River: "That's Darillium."
The Doctor: "Always good to know where we're going."
No news about Series 10 has been revealed. Come on, BBC - tell us something now. I think audiences have waited long enough at this rate.
The Doctor: "Those are the singing towers, aren't they?"
Alphonse: "Yes sir, but it's just the wind."
Standout music: The use of "Hark, The Angels Sing" at the start of the episode and some older music from Murray Gold used throughout.
The Doctor: "Times end, River. Because they have to. Because there's no such thing as happy ever after. It's just a lie we tell ourselves because the truth is so hard."
River: "No, Doctor, you're wrong. Happy ever after doesn't mean forever... it just means time. Little time. But that's not the sort of thing you could ever understand, is it?"
Chronology: 5343 in Mendorax Dellora for most of this episode, then Darillium towards the end. Notice the use of Trap Street during a certain moment too?

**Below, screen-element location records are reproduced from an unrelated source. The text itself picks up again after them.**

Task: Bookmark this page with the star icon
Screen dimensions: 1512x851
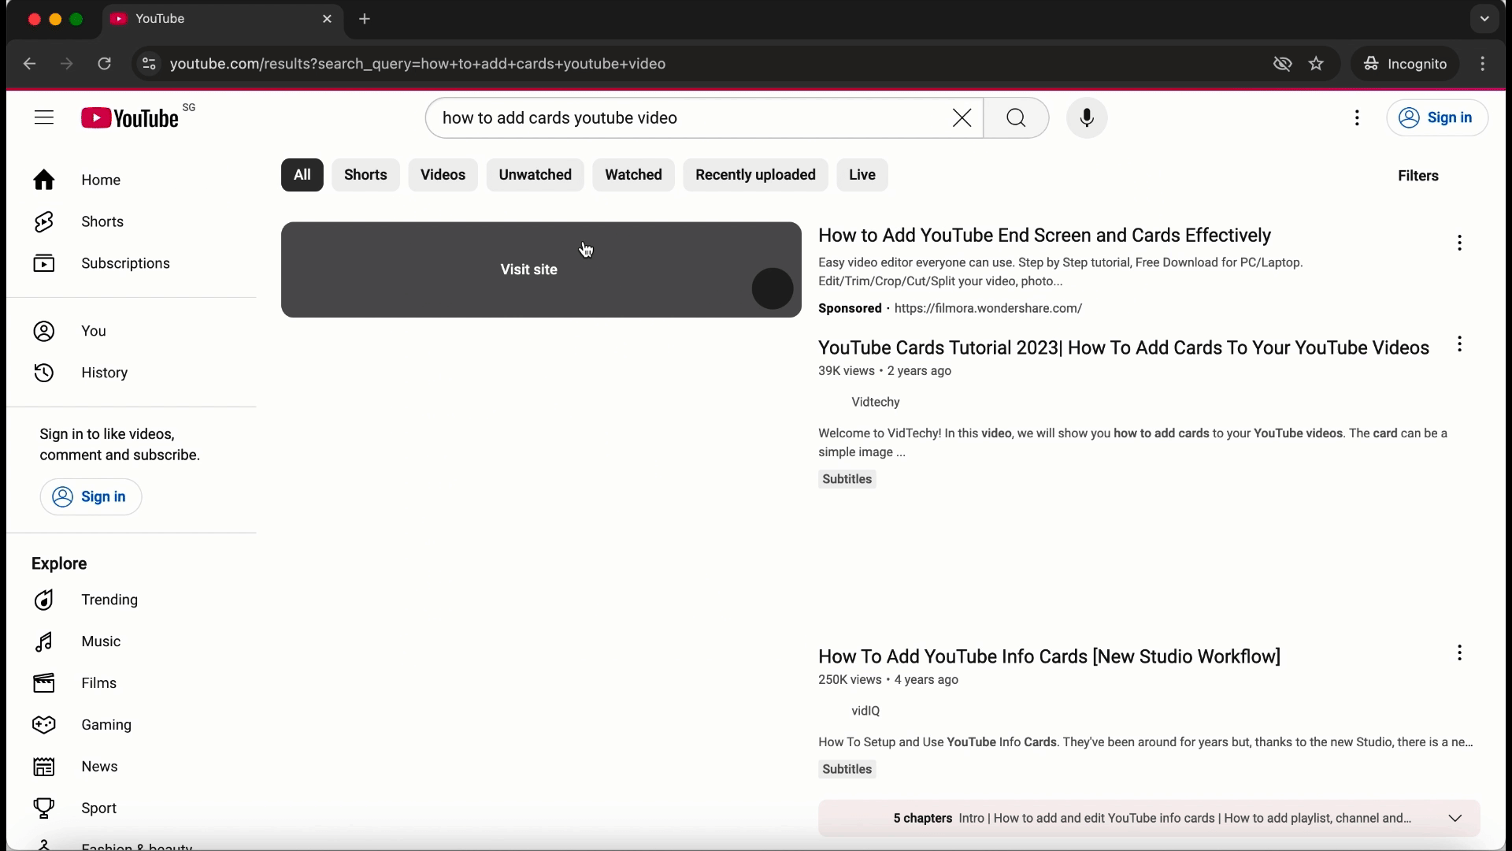Action: 1317,64
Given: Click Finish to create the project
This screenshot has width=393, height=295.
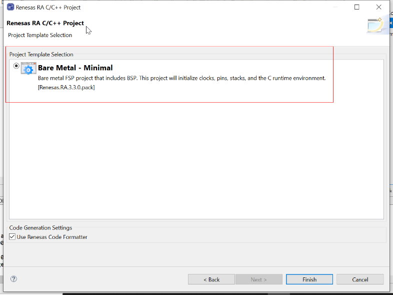Looking at the screenshot, I should click(x=309, y=279).
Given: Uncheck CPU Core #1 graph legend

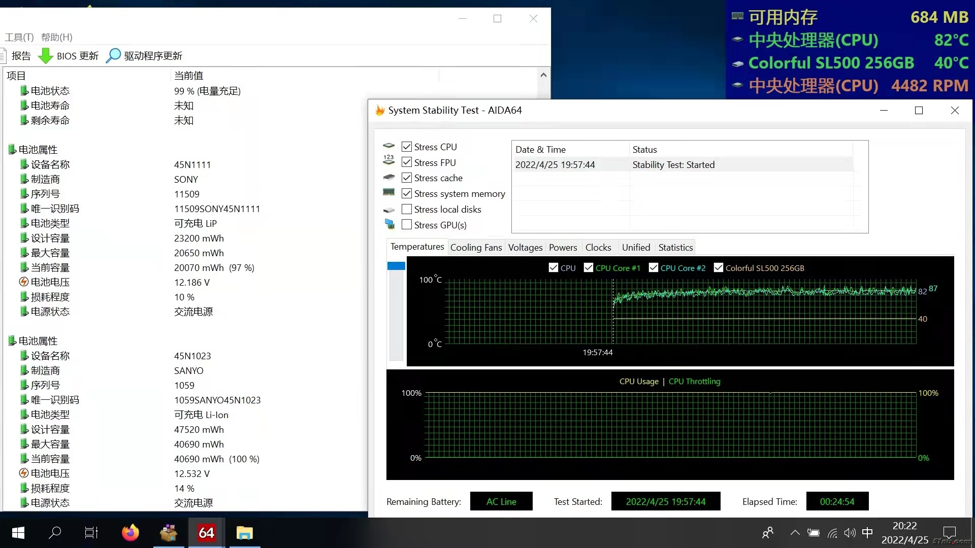Looking at the screenshot, I should [x=589, y=268].
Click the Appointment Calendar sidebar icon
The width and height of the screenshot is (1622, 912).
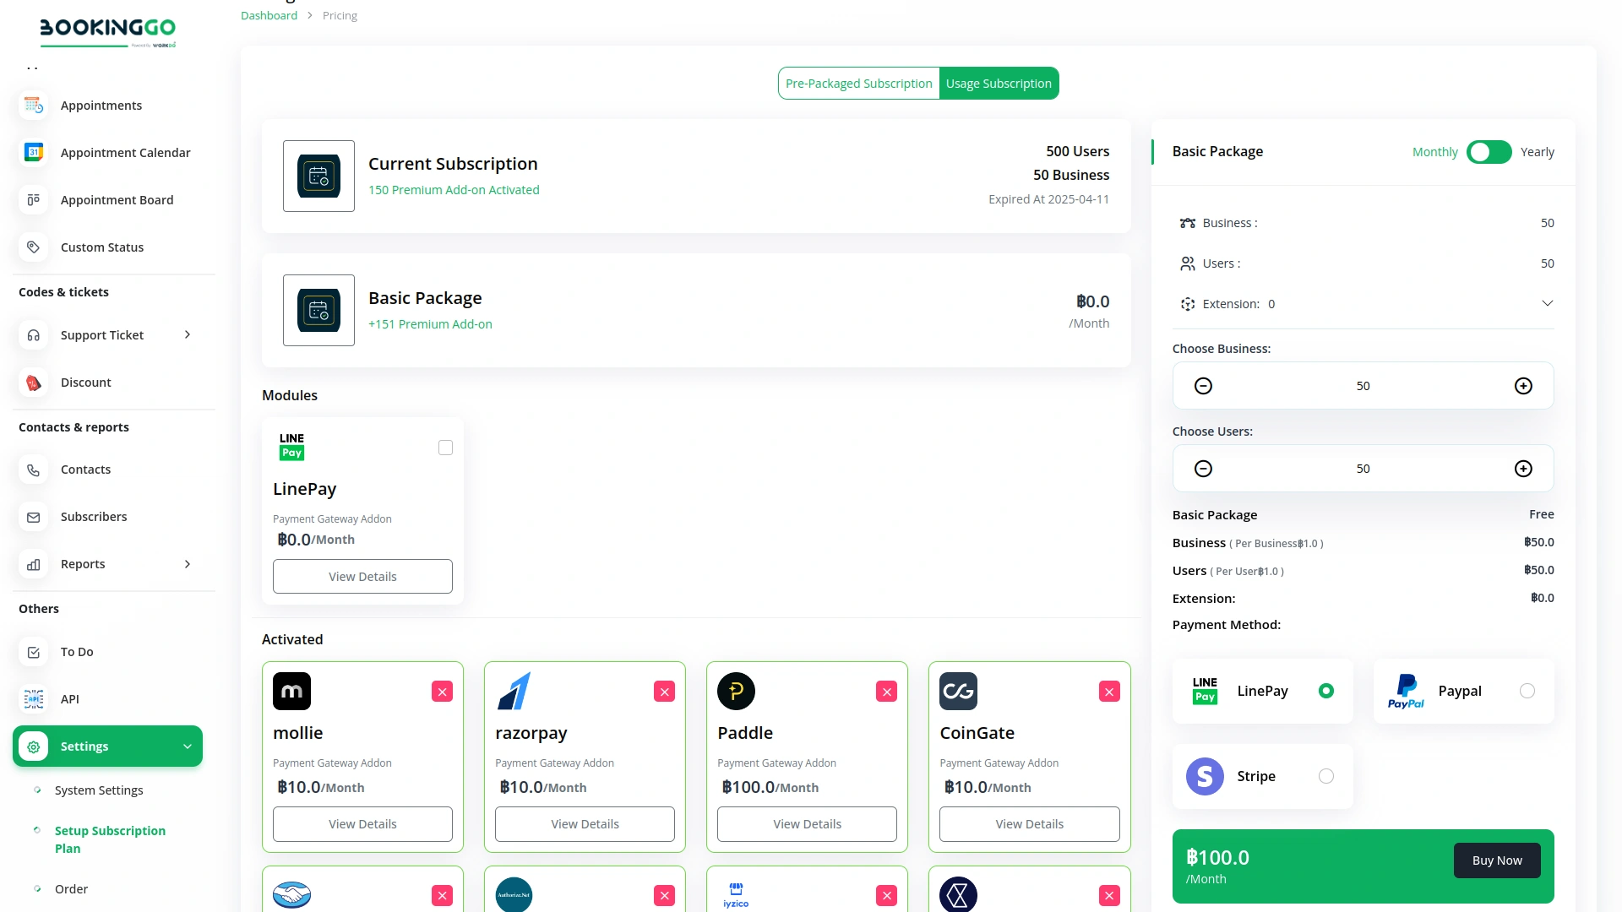coord(34,153)
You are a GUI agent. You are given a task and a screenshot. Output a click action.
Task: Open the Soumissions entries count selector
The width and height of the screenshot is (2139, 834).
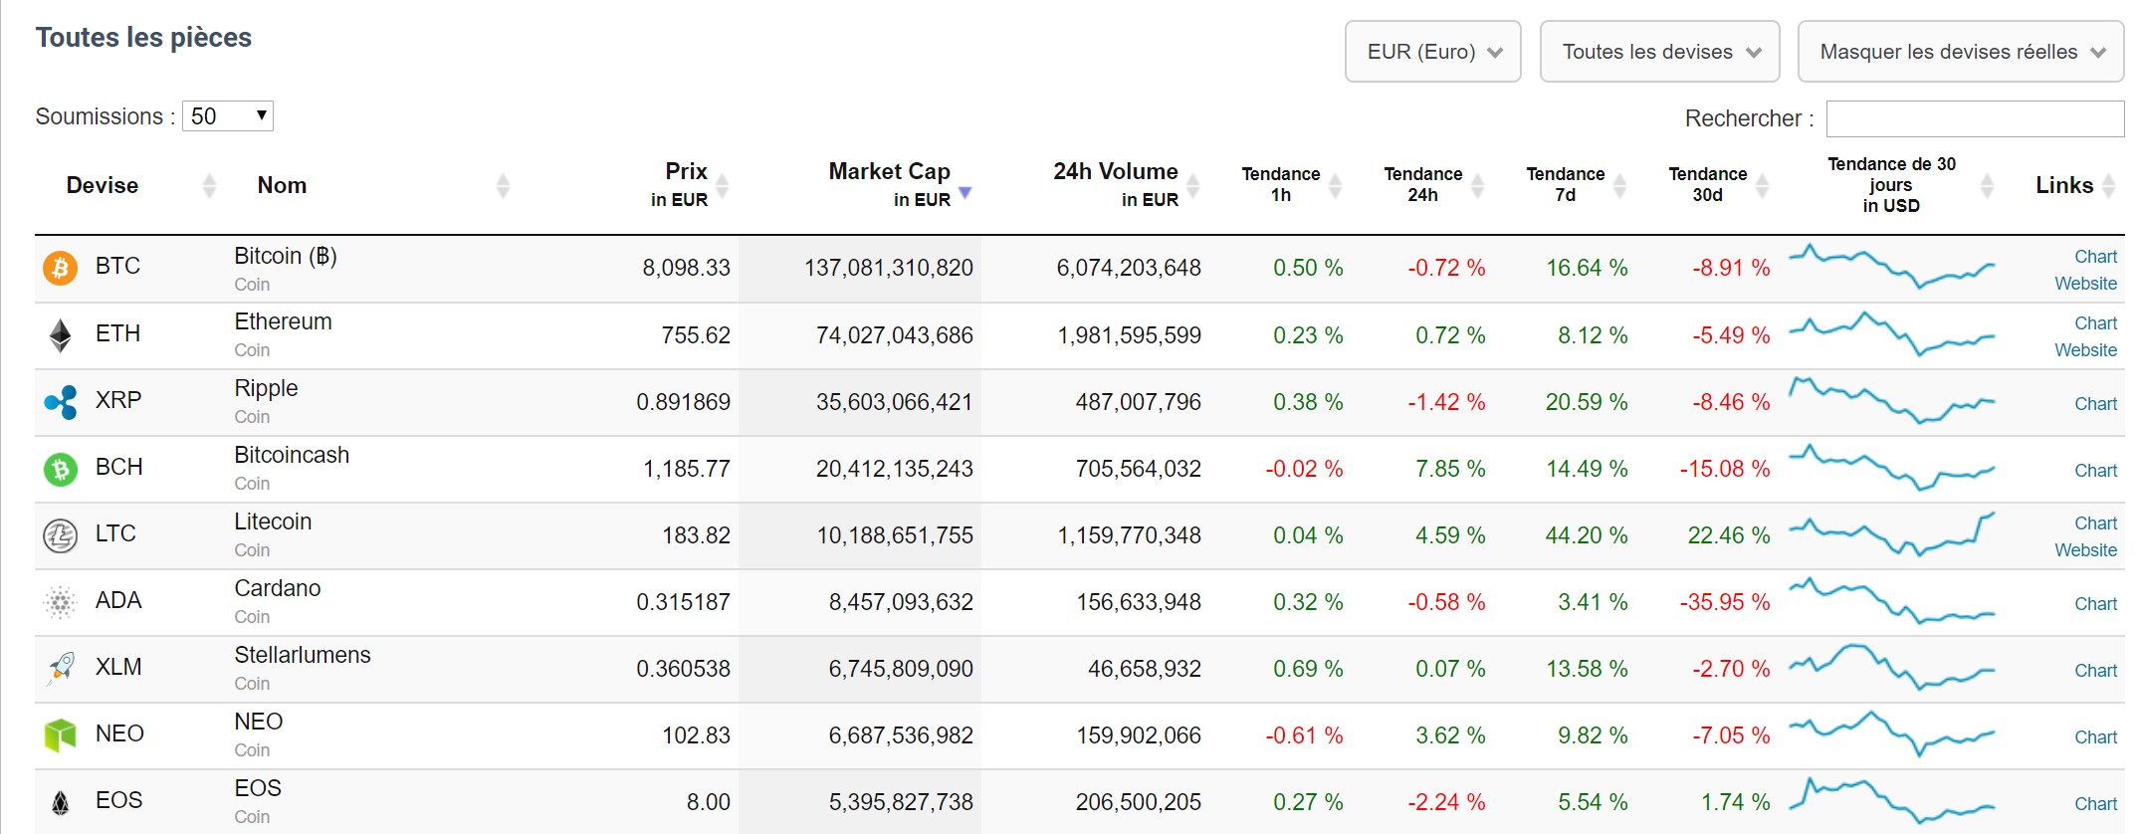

For a Christmas episode, we've had stronger ones than The Husbands Of River Song and we've had worse ones too. I do think that maybe the Hydroflax plot could've been scrapped with more focus on Darillium but the lighter tone was welcomed after the predominantly darker ninth series and both Peter Capaldi and Alex Kingston played off each other so well.
Rating: 7 out of 10
" There's a slight contradiction to a minisode on the Series 6 DVD but overall, I really do like that we finally got to see this moment as it's pretty perfect and overall ended the episode on a lovely note."
ReplyDeleteRiver referenced that time in the minisode when there were two of him in the final scene of the special. So it was another time that he said he'd take her to Darillium but cancelled.